## Teks Sumber
__________
Salah satu agenda utama negara, kata Yudi, adalah pengentasan kemiskinan dan ketidakmerataan distribusi ekonomi yang masih berpusat di Indonesia Barat. Dengan hadirnya sektor perikanan yang dikelola dengan baik dan juga budidaya lobster diharapkan dapat mempercepat pertumbuhan ekonomi Indonesia.
Yudi juga mengatakan, ada tiga aspek yang perlu diperhatikan dalam perumusan kebijakan dan program terkait perikanan dan kelautan yaitu kontribusi pemulihan dan pertumbuhan ekonomi secara cepat dan berkelanjutan, distribusi kesejahteraan secara adil, serta kelestarian ekosistem dan sumber daya kelautan dan perikanan. Serta menjelaskan, ada empat jenis lobster yang kita miliki yaitu lobster pasir, lobster mutiara, lobster batik, dan lobster bambu. Untuk keberlanjutan budidaya lobster, kita memerlukan satu manajemen lobster yang baik terkait peluang riset, manajemen budidaya, konservasi, dan manajemen untuk mengatasi berbagai tantangan, “Ancaman terbesar dari lobster ini disebabkan oleh kerusakan habitat dan predator. Lobster dalam fase larva dan juvenile (BBL) mengalami kematian masal akibat kerusakan habitat dan predator. Oleh karena itu, untuk budidaya hematnya harus dimulai dengan membudidayakan dari benur lobster (BBL), “ katanya.
Yudi pun mengajak untuk bersama-sama membangun roadmap pengelolaan lobster sehingga tercipta industri lobster yang hebat dengan kemampuan membudidayakan lobster. Nelayan juga perlu didorong untuk tidak sebatas menjadi nelayan atau pembudidaya, tetapi juga menjadi scientist di bidang lobster. Manajemen perlu dilakukan dengan pendekatan dari aspek ekonomi, ekologi, dan sosial. Terkait penangkapan, perlu dilakukan pendataan stock BBL, lobster muda, dan lobster dewasa berdasarkan WPP.
__________
## Data yang Diberikan
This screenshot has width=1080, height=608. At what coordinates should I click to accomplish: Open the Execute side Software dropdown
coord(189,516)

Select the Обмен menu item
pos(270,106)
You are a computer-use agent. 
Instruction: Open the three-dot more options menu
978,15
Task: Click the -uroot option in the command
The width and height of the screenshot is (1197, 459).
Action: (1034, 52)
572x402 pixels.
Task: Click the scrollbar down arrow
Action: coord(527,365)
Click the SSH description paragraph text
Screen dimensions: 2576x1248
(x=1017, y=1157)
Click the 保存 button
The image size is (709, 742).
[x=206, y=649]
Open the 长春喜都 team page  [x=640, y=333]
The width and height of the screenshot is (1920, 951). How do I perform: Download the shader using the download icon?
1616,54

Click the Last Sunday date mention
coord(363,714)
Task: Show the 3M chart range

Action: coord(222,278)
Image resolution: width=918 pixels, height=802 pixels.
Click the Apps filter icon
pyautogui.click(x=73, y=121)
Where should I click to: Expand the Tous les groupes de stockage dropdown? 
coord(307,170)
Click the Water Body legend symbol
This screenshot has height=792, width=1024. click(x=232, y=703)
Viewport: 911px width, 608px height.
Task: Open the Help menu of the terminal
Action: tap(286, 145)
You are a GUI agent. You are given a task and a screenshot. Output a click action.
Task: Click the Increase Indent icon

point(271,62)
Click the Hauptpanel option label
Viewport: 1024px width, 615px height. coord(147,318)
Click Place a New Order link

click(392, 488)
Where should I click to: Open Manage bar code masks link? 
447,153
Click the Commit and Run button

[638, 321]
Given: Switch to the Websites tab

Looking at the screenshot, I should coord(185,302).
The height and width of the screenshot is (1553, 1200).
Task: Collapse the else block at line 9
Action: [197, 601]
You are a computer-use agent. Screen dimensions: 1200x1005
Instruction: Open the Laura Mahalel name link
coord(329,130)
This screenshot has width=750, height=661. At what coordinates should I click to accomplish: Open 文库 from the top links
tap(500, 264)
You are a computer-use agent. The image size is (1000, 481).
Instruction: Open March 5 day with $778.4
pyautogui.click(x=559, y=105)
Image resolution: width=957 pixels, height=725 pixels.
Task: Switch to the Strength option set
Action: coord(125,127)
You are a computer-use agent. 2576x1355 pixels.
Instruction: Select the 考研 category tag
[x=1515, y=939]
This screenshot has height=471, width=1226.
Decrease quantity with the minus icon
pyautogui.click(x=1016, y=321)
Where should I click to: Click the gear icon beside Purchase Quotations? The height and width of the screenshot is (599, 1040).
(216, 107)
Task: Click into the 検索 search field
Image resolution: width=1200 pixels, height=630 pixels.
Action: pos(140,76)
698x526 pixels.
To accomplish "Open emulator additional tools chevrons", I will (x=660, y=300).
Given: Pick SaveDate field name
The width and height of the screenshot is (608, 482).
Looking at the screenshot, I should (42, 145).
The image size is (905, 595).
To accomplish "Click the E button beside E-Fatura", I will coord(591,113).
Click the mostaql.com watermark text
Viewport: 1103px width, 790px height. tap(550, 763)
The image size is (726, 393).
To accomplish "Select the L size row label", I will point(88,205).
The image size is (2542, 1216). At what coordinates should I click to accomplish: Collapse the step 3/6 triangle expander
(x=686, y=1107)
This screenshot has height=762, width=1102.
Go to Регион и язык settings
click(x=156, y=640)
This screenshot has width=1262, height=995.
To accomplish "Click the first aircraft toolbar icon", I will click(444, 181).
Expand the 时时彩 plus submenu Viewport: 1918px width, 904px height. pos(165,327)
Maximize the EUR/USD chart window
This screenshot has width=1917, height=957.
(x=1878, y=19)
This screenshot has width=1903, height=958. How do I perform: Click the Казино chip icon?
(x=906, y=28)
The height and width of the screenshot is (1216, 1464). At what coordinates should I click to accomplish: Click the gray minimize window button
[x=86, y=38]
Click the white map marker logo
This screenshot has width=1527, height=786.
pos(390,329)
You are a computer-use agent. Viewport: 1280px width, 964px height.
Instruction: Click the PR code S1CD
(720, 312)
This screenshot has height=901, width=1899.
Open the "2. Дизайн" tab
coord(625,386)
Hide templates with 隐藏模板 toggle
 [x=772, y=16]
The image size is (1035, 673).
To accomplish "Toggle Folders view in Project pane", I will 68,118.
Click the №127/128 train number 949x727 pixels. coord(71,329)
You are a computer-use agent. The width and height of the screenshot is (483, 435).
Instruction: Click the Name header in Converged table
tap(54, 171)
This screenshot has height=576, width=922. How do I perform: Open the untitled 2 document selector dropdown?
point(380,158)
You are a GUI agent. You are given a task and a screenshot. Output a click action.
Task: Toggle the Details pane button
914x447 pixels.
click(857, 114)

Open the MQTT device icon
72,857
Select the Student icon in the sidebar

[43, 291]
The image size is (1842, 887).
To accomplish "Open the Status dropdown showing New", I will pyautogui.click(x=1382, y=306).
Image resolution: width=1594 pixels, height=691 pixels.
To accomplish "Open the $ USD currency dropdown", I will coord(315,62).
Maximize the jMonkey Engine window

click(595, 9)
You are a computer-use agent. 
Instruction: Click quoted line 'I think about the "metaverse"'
__________
## Daftar Tugas
A. Menurut teks tentang budidaya lobster, apa saja empat jenis lobster yang dimiliki?
B. Lanjutkan teks tentang budidaya lobster mulai dari kalimat sesudah kalimat terakhirnya.
Item-item tersebut adalah bahan tersendiri yang terpisah dari teks tentang budidaya lobster.

## Jawaban Latihan
A. Lobster pasir, lobster mutiara, lobster batik, dan lobster bambu.

B.
Penangkapan benur atau BBL diharapkan sebagai upaya memanfaatkan SDA untuk sebesar-besar kesejahteraan masyarakat secara berkelanjutan sesuai amanat undang-undang serta menjadi bagian dari upaya membangun industri lobster yang hebat berbasis budidaya (Mariculture). Masyarakat hendaknya juga diberikan arahan untuk tidak menangkap lobster muda yang berukuran 40-100 g, begitu juga aturan pembatasan penangkapan lobster dewasa berdasarkan WPP untuk menjaga keberlanjutan lobster di alam.
“Perlu adanya kolaborasi pentahelic antara perguruan tinggi, pemerintah, industri, masyarakat, serta dukungan media untuk membangun budidaya lobster sebagai kebanggaan Indonesia, terutama melakukan riset bersama terkait pendataan stock BBL, lobster muda, lobster dewasa berdasarkan WPP, dampak ekologi, ekonomi, dan social dari pengelolaan lobster, serta pengelolaan kawasan konservasi lobster disamping penguatan teknologi budidaya lobster yang meliputi pakan, penyakit, parasite, dan teknik budidaya yang tepat, “ demikian kata Yudi.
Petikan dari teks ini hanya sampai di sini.